As I said on another thread, the whale that spouts is the one who gets harpooned. You can easily avoid being harpooned.
@Dana, from the Child Naturalisation Act 2000 it’s clear you don’t have to get a certificate of citizenship. What I would do is point this out to the embassy/consulate and ask if your parents’ naturalisation certificates are an acceptable substitute. These obviously show that they naturalised and that under the Act you would have become a US citizen.
Dana
As you were under 18 when your parents naturalized you automatically became a US citizen. After that, as a US citizen, before your first US passport could be issued, the State Department would have required evidence of citizenship, i.e. a U.S. birth certificate, Naturalization Certificate, Consular Report of Birth Abroad, or Certificate of U.S. Citizenship. If you were a child when your passport was issued then maybe your parents had provided one of these pieces of documentary evidence of citizenship, but never passed it on to you. It’s not impossible, but I doubt if the State Department would have issued a passport without it. These may not be helpful suggestions, but is there any possibility of finding the original passport application, and do you have enough information to complete an N-565 (Application for a replacement naturalization/citizenship document)?
Although you need to be a US citizen to get a US passport, the US passport is not proof of US citizenship. Doesn’t seem logical but it’s the same in Canada.

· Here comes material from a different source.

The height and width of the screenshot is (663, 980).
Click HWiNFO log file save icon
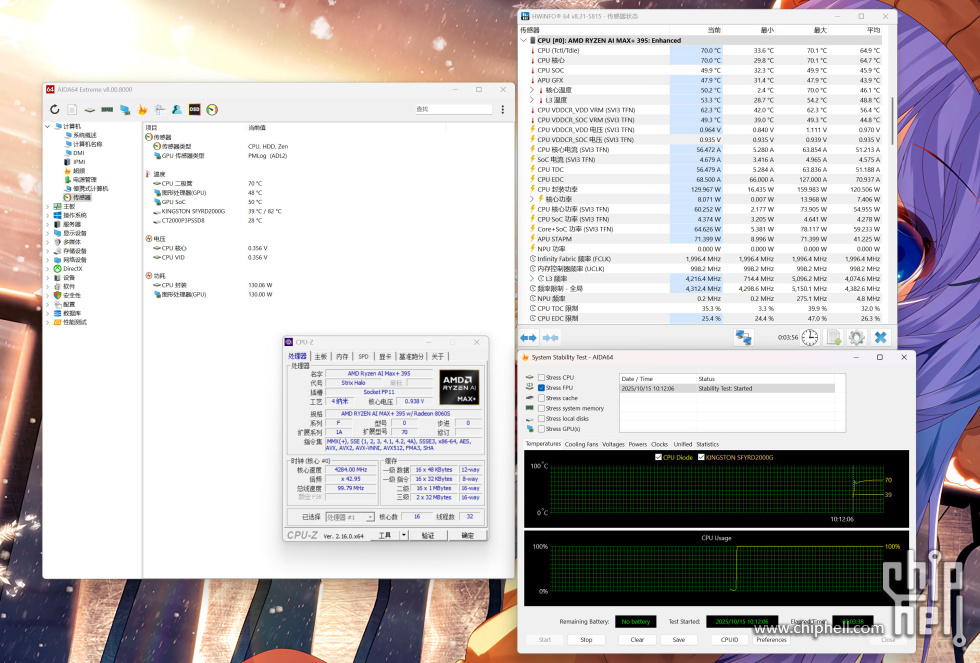[832, 338]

We’re always saying it’s difficult to come up with renunciation/relinquishment figures, but here’s some interesting info from Switzerland. Between April 2013 and April 2016 903 Americans ceased to live in the country. I wonder how many of those were because they simply changed their nationality. I was probably one of that total as I got my CLN in mid-April 2013 and would have been changing my nationality details on my Swiss residence permit at that time.

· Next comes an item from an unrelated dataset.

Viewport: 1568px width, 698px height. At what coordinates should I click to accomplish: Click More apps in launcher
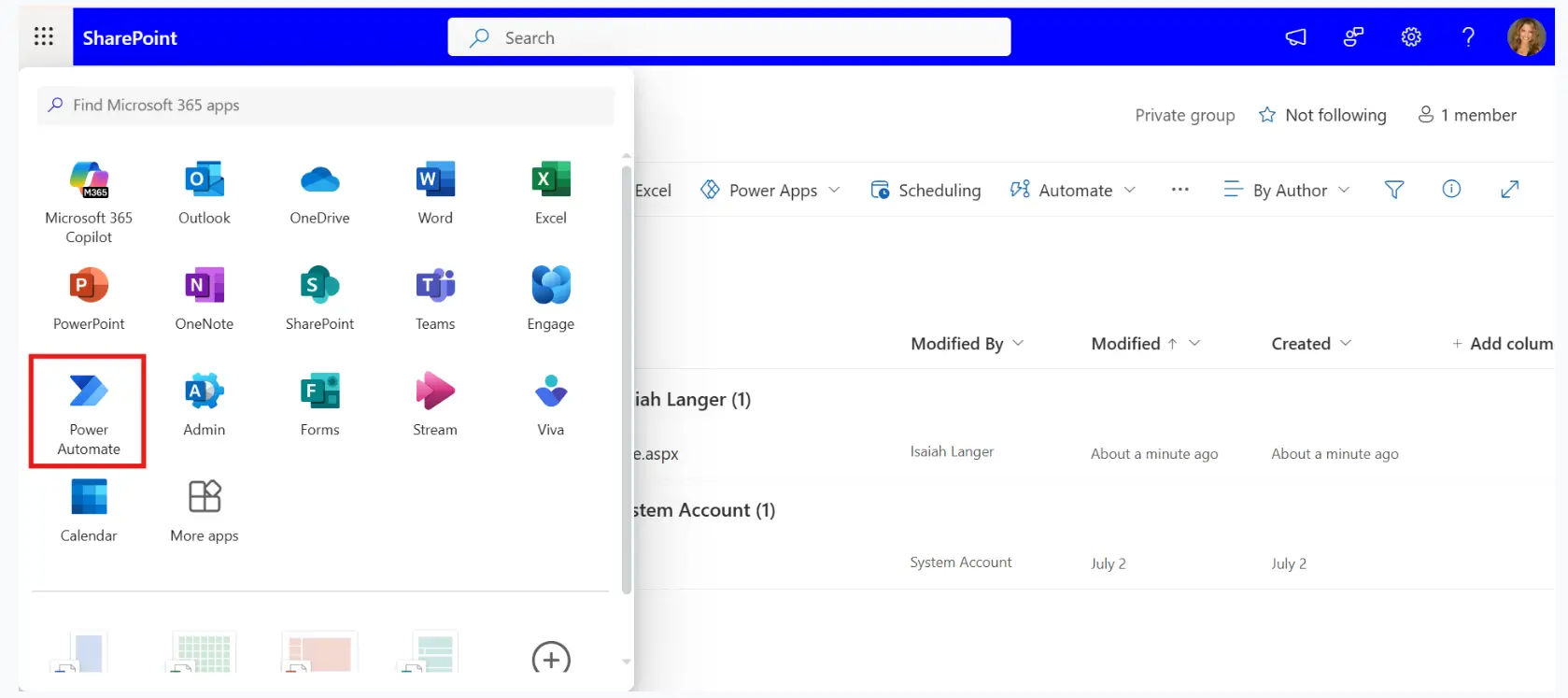coord(204,509)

For those who have Microsoft Office here’s the link to the Swiss Migration Office’s breakdowns:
https://www.sem.admin.ch/sem/fr/home/publiservice/statistik/auslaenderstatistik/archiv/2016/04.html
I don’t so can’t tell you exactly which breakdown is the one referred to.
Dana –
Not all Consulates will necessarily ask for proof of U.S. citizenship, and not all require DS-4079. I live in the UK but renounced at Amsterdam (to avoid DS-4079). I wasn’t required to provide proof of U.S. citizenship other than my (expired) U.S. passport.

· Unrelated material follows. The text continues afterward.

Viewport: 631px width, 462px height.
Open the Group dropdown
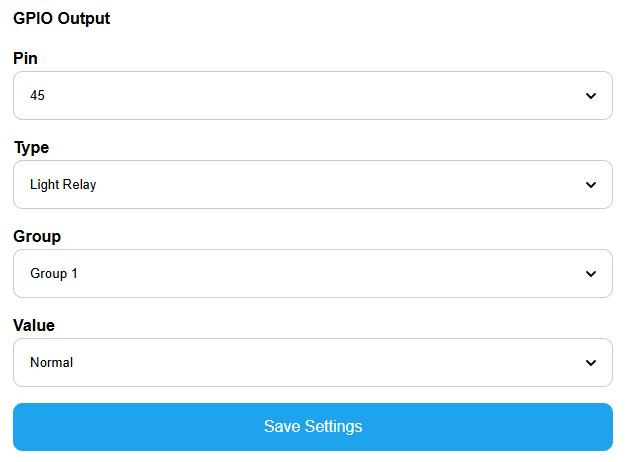pos(312,274)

May be worth gathering as much information as you can about the documents required by all Consulates within reasonable reach of where you live. Requesting an appointment to renounce would be one way to get this information from a Consulate, if it’s not shown on their website.
Thinking further – I did have to show my birth certificate, and I was born in the US, so that’s proof of citizenship. I guess if I’d been born abroad, I would have been asked how I acquired U.S. nationality, and would have had to provide evidence. So my comment above is probably not relevant. Apologies.
Dana,
Welcome to the “cluster-f*ck that is FATCA!
Even at Brock, the same…It is a nightmare…
I wish you much luck and good-Karma!
Dana,
I didn’t have to show my birth certificate in Sydney. They did not require form DS4079, just a laundry list of documents. They do say to send scans of US passport and, if applicable, US naturalization certificate.